The 2004 Union for a Popular Movement leadership election was held on November 28, 2004 to elect the leadership of the French Union for a Popular Movement (Union pour un mouvement populaire, UMP). The congress was organized after the UMP's first president, Alain Juppé, was forced to resign from the party's presidency following his conviction in a corruption scandal.

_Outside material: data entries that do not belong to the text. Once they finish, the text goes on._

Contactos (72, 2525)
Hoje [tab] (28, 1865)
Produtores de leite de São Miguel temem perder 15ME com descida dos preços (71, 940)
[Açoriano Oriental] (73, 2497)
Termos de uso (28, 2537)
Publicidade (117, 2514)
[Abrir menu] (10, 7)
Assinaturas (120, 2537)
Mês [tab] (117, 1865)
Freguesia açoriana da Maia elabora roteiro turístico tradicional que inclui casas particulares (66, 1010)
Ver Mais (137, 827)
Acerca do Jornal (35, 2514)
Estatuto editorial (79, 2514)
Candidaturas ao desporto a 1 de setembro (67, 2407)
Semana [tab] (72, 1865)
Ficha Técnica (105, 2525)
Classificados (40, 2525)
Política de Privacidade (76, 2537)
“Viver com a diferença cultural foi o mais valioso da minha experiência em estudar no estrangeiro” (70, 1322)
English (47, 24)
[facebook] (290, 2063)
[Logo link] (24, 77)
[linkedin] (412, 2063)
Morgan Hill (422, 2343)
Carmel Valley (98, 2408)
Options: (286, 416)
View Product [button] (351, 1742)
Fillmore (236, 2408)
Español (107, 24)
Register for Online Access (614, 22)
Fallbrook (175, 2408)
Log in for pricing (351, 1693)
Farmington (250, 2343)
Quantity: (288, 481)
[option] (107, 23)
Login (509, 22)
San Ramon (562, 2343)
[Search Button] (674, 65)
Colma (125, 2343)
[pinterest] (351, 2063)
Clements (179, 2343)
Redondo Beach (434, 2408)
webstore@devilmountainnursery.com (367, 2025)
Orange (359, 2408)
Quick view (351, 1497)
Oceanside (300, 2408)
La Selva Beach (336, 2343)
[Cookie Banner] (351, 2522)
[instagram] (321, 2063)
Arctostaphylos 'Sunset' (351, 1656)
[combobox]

Nicolas Sarkozy, the finance minister and main intraparty rival of incumbent President Jacques Chirac easily won the UMP's presidency and thereafter focused the party machinery on his candidacy in the 2007 presidential election.

==Presidential candidates==
Candidates seeking to run for the party presidency needed to win the endorsements of at least 3% of party members. Each candidate created a "ticket" with two other party members for the offices of vice-president and secretary-general of the UMP.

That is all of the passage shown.